» **Your goal**: Look below for the line containing "Magazines (619, 201)"; from there, print each line exactly up to and including the line containing "Обратная связь (229, 2525)", and stop.

Records from a dataset:

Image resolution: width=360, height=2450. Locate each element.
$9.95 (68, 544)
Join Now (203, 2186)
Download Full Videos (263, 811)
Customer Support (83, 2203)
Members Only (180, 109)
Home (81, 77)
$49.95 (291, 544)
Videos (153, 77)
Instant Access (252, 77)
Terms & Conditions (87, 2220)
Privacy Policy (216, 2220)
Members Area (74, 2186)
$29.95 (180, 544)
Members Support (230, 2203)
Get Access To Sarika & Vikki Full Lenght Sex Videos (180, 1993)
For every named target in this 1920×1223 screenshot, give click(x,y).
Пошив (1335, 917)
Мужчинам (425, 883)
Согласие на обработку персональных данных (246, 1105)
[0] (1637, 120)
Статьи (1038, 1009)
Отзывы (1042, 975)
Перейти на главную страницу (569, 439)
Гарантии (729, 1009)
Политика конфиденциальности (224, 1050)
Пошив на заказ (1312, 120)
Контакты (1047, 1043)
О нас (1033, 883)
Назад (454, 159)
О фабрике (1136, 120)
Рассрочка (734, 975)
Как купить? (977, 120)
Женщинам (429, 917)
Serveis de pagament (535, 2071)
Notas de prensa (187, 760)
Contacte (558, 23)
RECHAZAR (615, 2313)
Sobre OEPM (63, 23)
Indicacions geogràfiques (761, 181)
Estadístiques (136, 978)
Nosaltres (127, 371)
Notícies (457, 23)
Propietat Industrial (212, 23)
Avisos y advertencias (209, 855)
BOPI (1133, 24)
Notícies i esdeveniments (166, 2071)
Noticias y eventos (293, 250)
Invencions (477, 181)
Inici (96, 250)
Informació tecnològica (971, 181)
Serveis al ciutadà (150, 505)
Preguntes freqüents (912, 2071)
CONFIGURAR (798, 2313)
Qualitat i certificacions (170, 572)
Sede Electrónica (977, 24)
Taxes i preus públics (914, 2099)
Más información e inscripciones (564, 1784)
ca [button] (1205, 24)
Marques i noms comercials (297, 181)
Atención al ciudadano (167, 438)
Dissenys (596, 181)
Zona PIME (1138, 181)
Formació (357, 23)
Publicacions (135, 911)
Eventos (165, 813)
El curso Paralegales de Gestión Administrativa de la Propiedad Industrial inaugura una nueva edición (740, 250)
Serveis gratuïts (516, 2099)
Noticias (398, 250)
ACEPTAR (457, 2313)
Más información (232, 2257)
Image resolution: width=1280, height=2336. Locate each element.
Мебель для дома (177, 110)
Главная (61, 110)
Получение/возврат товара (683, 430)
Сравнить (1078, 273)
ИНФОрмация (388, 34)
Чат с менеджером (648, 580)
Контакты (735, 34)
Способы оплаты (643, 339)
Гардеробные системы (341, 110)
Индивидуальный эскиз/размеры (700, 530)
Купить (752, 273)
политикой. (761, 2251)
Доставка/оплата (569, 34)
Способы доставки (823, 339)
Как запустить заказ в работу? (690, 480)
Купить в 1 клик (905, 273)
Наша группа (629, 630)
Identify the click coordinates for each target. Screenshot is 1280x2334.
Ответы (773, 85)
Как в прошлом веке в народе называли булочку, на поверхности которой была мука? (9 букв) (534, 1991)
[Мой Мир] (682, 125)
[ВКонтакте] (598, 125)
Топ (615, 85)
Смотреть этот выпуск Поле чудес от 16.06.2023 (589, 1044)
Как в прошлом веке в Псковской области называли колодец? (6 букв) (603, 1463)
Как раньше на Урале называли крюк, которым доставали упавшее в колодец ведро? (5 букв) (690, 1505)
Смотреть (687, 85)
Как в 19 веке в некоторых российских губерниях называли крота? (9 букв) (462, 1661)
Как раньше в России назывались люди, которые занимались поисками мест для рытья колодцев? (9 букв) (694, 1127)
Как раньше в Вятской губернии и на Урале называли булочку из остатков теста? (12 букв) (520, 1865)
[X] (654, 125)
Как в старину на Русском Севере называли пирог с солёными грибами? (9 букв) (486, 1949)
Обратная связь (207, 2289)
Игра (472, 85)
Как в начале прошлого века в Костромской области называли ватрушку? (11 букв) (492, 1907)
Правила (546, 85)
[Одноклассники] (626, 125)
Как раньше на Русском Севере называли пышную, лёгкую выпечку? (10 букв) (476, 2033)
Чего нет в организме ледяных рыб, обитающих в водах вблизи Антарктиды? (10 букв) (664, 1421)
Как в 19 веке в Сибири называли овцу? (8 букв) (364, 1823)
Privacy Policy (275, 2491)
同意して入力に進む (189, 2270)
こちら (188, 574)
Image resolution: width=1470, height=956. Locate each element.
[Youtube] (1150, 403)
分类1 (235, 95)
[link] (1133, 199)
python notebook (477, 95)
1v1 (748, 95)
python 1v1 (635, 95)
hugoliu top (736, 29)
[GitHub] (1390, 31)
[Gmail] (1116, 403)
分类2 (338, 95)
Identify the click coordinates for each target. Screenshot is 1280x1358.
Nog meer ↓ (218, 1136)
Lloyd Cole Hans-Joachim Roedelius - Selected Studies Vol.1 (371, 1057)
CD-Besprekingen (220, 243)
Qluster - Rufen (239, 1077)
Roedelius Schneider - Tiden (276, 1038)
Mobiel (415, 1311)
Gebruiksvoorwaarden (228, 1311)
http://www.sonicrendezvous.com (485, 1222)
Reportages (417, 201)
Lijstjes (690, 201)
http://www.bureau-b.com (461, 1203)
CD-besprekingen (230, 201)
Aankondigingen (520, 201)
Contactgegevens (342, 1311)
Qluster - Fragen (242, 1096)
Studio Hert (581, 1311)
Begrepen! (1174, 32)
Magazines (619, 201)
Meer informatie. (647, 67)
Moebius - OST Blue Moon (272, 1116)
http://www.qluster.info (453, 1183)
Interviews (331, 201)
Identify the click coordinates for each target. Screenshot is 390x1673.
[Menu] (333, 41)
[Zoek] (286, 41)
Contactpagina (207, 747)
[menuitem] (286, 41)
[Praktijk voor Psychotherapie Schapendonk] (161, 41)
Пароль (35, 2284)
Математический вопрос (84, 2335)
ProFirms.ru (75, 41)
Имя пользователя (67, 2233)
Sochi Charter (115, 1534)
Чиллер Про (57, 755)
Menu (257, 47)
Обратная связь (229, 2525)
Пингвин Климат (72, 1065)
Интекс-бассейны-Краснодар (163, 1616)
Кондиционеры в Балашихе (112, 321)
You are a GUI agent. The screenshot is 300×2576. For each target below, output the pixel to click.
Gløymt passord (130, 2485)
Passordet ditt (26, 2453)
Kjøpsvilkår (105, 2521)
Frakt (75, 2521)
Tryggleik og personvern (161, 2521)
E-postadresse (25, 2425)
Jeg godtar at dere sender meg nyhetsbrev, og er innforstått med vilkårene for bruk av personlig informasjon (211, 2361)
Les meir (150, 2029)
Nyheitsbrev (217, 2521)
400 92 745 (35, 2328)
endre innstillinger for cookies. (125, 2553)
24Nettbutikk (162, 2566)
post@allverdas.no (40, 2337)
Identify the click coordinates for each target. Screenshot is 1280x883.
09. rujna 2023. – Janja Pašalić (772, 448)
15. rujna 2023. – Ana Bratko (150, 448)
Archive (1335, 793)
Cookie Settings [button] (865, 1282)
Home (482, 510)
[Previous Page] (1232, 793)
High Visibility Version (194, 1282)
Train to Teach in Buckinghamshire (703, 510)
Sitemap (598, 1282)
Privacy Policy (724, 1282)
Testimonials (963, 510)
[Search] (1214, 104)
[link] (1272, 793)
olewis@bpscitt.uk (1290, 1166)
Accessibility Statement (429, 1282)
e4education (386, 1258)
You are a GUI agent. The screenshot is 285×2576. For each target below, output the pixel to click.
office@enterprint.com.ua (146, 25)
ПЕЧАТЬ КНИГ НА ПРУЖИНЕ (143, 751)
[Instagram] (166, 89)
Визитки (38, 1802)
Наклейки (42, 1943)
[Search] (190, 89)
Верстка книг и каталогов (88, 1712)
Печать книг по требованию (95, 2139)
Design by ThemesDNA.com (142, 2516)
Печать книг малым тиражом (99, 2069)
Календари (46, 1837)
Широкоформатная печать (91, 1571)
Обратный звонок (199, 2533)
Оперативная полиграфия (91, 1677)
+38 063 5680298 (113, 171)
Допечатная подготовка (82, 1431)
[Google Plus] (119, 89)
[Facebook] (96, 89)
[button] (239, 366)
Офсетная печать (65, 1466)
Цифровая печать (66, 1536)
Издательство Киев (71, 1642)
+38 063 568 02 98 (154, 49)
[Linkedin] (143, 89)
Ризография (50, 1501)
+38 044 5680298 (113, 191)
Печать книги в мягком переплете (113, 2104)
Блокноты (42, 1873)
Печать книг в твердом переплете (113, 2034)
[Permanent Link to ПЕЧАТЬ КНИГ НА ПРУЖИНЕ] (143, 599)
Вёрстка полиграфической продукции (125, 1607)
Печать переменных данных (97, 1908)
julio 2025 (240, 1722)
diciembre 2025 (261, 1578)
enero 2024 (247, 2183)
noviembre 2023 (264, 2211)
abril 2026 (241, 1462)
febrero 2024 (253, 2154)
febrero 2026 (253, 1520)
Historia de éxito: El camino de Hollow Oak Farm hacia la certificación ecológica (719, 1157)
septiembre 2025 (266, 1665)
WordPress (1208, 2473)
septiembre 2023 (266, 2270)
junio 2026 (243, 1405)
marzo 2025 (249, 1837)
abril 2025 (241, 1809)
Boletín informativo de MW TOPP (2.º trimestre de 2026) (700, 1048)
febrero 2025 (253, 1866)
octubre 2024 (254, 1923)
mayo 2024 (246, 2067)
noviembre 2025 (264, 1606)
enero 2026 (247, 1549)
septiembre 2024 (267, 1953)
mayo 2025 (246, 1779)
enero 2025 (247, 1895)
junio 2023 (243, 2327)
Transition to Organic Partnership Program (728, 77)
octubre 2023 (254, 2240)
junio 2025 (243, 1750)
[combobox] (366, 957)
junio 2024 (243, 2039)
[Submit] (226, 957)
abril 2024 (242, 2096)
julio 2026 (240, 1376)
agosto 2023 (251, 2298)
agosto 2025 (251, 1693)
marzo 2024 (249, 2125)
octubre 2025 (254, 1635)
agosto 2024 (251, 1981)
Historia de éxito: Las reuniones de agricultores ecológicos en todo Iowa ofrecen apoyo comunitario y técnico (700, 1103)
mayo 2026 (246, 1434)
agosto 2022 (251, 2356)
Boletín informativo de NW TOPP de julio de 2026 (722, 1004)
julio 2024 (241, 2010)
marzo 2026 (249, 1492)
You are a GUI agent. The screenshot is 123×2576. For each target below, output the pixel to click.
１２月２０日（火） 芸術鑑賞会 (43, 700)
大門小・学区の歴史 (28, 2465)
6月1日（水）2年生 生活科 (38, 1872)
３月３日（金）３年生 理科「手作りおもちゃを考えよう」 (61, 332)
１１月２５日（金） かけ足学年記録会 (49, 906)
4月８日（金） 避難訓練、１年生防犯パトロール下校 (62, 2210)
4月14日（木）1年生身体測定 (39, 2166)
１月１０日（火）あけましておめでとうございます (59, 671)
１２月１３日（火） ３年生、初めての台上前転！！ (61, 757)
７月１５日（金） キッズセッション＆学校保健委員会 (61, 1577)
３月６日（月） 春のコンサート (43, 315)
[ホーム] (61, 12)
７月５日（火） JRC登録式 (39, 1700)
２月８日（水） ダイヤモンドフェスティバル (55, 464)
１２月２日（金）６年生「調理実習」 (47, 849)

» **Written solution**:
Magazines (619, 201)
Meer informatie. (647, 67)
Moebius - OST Blue Moon (272, 1116)
http://www.qluster.info (453, 1183)
Interviews (331, 201)
Identify the click coordinates for each target. Screenshot is 390x1673.
[Menu] (333, 41)
[Zoek] (286, 41)
Contactpagina (207, 747)
[menuitem] (286, 41)
[Praktijk voor Psychotherapie Schapendonk] (161, 41)
Пароль (35, 2284)
Математический вопрос (84, 2335)
ProFirms.ru (75, 41)
Имя пользователя (67, 2233)
Sochi Charter (115, 1534)
Чиллер Про (57, 755)
Menu (257, 47)
Обратная связь (229, 2525)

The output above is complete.